Chicagoan Lisa Ping is a young woman thoroughly invested in American consumerism and an on-the-go lifestyle. When, early in the film, mother Jian Ping says "I want to spend more time together," Lisa whines "what does that mean?" and complains about the 1.5 miles she'd have to travel.
Distraught at the lack of connection between them, which she eventually realizes has much to do with her own parenting style, Ping writes a book (the basis of this film) about her childhood in China, where she and her parents endured a great deal during the Cultural Revolution. Ping's parents, both idealistic about Communist goals, were accused of apostasy -- her father imprisoned and her family forced to officially renounce him.

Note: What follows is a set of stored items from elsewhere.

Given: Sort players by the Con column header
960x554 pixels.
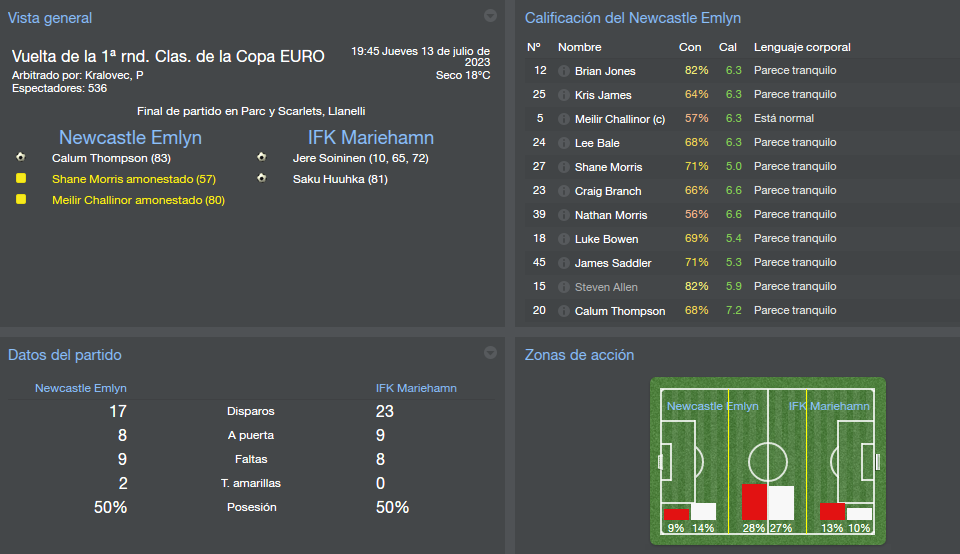Looking at the screenshot, I should tap(690, 47).
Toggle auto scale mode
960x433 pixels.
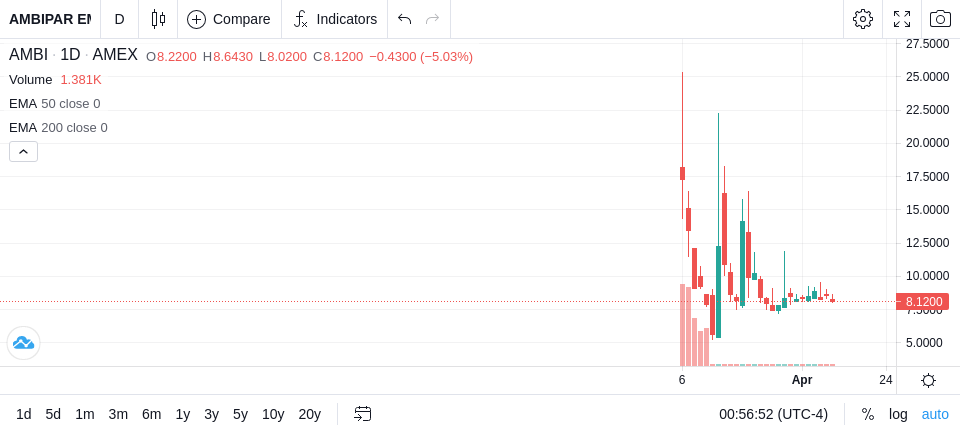pyautogui.click(x=935, y=414)

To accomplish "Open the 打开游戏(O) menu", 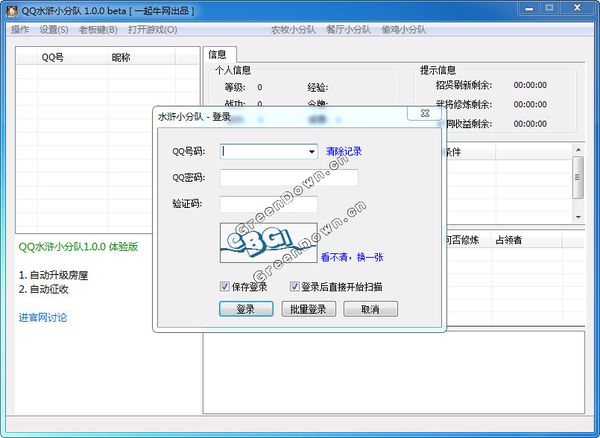I will pyautogui.click(x=152, y=29).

Ping's story explains her own stoic, overachieving tendencies, and there's a strong poignant streak as she describes her mother's cold caregiving style -- for physical affection, she had only her grandmother. As the film outlines the way Maoism evolved and the hardships it inflicted on Chinese citizens, Ping's story offers sad insight into the long shadow history can cast over family dynamics.
Adapting this story, Susan Morgan Cooper uses a great deal of reenactment, going so far as to present black-and-white photos of her actors in the place of actual family pictures. Given the energy spent here (Quyen Tran's cinematography is lovely throughout; the generally fine score has overemotive moments) one wonders if the doc mightn't have been much more involving as a feature adaptation, perhaps with documentary material used as bookends. Doing that might have encouraged the filmmakers to downplay footage of the Pings visiting China together in 2008, where presentation of their happy mother-daughter escapades has the feel of a sentimental TV commercial.
Production Company: Morgan Cooper Productions
Director-Screenwriter: Susan Morgan Cooper
Based on the book by Jian Ping
Producers: Susan Morgan Cooper, Jian Ping
Executive producer: Ellis Goodman
Director of photography: Quyen Tran
Music: Kyle Eastwood, Matt McGuire
Editor: Sean Valla
No rating, 85 minutes.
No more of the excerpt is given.